**** Data records

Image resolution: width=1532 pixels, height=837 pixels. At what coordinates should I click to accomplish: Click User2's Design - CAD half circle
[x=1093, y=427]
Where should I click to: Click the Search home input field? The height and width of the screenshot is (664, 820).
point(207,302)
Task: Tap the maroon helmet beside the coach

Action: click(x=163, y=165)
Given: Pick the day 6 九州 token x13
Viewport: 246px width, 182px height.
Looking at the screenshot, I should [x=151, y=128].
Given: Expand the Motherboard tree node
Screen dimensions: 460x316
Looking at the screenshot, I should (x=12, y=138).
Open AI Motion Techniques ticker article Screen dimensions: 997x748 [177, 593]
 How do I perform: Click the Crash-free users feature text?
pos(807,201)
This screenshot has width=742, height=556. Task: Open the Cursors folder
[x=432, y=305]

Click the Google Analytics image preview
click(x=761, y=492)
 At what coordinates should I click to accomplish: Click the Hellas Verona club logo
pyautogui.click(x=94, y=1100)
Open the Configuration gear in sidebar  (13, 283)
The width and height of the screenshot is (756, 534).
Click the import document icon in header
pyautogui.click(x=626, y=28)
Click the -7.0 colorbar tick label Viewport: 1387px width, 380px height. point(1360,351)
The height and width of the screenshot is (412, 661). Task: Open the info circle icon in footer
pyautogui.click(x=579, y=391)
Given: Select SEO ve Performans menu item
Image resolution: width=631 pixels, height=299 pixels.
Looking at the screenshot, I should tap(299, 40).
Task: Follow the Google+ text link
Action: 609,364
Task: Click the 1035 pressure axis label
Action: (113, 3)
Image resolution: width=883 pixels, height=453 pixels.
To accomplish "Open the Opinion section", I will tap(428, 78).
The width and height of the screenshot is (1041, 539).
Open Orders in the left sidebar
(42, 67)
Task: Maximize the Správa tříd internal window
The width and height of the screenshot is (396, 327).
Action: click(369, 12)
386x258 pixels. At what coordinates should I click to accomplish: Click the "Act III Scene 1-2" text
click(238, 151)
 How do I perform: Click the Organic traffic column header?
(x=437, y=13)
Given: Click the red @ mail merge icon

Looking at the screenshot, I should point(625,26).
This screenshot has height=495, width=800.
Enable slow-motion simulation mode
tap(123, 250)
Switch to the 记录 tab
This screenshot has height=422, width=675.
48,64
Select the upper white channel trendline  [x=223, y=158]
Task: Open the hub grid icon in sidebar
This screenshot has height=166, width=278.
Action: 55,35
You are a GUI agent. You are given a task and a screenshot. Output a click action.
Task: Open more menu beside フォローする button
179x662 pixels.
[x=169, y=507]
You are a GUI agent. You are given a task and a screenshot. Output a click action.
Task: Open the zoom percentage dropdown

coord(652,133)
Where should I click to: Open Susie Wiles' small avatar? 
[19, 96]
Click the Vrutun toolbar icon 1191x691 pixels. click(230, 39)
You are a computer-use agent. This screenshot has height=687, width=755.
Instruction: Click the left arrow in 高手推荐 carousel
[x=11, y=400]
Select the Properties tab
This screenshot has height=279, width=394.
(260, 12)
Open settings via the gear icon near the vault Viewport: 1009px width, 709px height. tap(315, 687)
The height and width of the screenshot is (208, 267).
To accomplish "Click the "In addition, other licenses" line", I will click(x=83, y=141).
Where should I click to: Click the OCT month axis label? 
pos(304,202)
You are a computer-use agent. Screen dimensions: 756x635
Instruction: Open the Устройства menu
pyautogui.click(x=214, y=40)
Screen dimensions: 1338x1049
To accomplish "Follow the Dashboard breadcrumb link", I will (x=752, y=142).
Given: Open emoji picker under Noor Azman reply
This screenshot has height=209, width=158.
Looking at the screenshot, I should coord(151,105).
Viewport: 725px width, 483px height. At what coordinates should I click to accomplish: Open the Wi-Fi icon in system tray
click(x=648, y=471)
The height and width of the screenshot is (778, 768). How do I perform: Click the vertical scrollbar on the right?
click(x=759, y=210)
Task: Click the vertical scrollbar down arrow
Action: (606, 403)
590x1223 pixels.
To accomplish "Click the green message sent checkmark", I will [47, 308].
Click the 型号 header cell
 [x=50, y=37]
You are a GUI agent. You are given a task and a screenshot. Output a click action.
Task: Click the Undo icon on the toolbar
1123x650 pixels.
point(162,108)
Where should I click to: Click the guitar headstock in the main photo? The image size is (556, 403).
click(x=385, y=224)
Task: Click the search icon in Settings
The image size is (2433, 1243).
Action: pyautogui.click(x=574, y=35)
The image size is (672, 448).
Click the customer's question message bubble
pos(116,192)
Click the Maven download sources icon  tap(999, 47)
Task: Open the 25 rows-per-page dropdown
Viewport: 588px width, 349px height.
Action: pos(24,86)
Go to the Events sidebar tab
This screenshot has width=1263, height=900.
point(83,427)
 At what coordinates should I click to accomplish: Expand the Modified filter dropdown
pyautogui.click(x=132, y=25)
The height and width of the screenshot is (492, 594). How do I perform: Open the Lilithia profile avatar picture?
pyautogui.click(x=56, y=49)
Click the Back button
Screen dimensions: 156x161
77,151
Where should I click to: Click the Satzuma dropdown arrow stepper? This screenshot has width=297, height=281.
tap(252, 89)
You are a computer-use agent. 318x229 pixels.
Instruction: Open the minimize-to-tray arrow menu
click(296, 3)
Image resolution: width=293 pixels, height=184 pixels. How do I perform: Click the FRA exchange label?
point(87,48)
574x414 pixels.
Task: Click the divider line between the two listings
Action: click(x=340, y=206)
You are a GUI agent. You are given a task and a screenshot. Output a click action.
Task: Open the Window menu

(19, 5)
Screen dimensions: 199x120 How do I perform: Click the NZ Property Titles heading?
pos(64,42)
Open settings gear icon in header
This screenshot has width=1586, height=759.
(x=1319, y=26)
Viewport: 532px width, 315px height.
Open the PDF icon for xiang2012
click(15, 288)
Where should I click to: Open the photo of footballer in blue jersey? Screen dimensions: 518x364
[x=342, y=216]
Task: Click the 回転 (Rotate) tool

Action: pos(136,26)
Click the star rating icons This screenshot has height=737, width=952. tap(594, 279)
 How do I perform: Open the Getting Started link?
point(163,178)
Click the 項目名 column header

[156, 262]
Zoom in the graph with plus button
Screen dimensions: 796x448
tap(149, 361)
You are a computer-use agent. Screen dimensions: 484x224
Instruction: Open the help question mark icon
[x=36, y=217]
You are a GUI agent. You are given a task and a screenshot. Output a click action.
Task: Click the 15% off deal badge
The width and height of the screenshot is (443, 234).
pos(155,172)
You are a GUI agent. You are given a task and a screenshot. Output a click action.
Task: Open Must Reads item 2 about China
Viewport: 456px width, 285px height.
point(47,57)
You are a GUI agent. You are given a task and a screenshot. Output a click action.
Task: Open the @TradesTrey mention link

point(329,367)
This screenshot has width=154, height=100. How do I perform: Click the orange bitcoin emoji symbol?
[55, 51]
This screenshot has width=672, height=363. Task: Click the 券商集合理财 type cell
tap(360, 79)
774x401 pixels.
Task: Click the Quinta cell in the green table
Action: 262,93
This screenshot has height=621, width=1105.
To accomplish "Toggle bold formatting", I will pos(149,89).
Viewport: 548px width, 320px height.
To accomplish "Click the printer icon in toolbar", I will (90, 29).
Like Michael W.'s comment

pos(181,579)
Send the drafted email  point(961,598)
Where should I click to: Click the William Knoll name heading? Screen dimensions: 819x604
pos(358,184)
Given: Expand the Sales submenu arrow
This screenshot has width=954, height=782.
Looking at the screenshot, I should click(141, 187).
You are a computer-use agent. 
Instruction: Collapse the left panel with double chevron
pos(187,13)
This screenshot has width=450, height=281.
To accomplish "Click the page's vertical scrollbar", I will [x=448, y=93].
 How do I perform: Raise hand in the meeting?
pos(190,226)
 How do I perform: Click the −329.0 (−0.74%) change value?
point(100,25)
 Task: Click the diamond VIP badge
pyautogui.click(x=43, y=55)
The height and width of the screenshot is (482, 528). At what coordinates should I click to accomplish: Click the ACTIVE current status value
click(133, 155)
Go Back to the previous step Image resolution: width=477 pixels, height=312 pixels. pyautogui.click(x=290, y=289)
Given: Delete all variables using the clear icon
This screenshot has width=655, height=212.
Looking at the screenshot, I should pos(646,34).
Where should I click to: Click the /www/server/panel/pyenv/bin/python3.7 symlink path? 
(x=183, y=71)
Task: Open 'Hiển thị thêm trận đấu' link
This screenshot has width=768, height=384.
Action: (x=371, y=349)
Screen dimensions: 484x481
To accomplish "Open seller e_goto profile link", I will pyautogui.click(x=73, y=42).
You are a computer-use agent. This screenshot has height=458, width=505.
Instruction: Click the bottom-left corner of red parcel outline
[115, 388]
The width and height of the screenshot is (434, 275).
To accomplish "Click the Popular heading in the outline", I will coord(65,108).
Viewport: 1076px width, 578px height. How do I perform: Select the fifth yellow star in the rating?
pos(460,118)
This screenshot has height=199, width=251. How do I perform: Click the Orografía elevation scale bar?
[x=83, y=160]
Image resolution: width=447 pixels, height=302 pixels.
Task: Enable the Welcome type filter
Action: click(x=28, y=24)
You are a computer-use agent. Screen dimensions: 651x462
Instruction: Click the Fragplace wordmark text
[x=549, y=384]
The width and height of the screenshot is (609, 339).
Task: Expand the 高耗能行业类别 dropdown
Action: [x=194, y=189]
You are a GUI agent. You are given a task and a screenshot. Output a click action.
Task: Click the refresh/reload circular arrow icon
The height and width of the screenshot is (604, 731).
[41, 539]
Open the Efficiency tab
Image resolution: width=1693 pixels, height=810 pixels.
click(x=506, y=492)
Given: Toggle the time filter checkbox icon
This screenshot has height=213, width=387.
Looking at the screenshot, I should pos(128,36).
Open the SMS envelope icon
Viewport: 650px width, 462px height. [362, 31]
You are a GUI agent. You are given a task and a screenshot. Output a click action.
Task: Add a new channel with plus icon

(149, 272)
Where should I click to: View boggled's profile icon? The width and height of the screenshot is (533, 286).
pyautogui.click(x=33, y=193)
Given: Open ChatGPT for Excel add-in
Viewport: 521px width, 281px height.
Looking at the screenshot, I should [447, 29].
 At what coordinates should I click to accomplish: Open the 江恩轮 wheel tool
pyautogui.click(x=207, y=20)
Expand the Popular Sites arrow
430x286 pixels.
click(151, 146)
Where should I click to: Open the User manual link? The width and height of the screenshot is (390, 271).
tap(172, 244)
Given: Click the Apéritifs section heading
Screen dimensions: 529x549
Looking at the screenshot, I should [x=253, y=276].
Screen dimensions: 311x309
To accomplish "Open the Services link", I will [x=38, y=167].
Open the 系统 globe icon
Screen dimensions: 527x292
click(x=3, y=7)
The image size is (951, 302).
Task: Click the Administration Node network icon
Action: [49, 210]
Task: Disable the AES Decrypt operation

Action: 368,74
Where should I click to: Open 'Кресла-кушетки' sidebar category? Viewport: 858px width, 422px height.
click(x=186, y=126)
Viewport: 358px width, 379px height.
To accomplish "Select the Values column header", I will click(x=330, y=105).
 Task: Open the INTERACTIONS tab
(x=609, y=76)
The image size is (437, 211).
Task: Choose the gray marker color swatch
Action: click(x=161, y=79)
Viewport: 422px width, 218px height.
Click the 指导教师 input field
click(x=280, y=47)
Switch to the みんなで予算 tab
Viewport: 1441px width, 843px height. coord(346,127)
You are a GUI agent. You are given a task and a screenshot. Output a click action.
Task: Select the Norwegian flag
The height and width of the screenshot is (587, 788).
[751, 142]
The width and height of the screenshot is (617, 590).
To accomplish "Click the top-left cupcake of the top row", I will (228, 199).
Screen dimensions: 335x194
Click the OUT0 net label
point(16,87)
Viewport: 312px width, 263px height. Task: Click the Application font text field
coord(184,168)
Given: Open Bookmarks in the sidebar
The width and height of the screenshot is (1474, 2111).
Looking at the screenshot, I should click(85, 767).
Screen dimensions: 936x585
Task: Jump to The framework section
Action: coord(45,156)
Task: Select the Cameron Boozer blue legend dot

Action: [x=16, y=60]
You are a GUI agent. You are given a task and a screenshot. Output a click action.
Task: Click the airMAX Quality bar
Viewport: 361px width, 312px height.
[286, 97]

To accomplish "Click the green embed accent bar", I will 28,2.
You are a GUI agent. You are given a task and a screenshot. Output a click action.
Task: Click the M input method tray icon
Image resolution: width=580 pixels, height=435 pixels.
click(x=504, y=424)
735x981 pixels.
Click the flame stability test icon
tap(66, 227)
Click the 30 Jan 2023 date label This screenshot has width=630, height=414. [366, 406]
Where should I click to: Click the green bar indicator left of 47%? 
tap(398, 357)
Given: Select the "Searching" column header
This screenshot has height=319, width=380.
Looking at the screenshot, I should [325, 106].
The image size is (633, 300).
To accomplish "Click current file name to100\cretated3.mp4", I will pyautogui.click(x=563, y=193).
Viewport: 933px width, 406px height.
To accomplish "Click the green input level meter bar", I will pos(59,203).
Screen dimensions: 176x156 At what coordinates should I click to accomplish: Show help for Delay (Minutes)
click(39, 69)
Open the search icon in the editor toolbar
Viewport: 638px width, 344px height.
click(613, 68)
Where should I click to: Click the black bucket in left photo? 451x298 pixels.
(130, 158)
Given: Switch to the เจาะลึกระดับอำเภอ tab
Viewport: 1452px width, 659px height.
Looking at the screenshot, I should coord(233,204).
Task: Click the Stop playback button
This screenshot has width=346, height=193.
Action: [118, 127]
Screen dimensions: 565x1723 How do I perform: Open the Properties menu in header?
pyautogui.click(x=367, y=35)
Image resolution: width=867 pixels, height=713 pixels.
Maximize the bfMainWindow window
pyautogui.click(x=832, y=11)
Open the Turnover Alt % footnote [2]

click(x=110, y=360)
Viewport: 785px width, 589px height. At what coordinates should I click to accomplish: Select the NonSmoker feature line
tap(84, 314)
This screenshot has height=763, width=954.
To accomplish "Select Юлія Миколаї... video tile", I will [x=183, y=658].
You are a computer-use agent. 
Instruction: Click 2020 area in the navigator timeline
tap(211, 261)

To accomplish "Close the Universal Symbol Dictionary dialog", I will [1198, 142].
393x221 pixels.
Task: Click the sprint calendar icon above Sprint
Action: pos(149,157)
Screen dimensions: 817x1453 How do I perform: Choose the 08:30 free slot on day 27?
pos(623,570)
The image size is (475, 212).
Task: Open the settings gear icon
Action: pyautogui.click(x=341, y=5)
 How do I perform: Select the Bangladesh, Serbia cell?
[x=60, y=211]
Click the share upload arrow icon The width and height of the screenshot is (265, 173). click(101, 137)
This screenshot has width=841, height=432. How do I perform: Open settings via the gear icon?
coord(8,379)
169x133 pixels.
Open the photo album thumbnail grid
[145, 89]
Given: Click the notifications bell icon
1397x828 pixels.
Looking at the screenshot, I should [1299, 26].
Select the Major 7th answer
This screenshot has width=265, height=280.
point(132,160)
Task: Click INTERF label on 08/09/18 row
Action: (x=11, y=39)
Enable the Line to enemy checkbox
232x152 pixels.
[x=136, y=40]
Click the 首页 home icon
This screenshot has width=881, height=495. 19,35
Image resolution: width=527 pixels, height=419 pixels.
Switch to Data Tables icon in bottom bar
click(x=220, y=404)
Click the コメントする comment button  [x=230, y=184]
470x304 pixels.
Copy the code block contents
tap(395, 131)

********

Go through the records above, find each line with the string "item", and copy it.

Given: Select SEO ve Performans menu item
Task: Open Must Reads item 2 about China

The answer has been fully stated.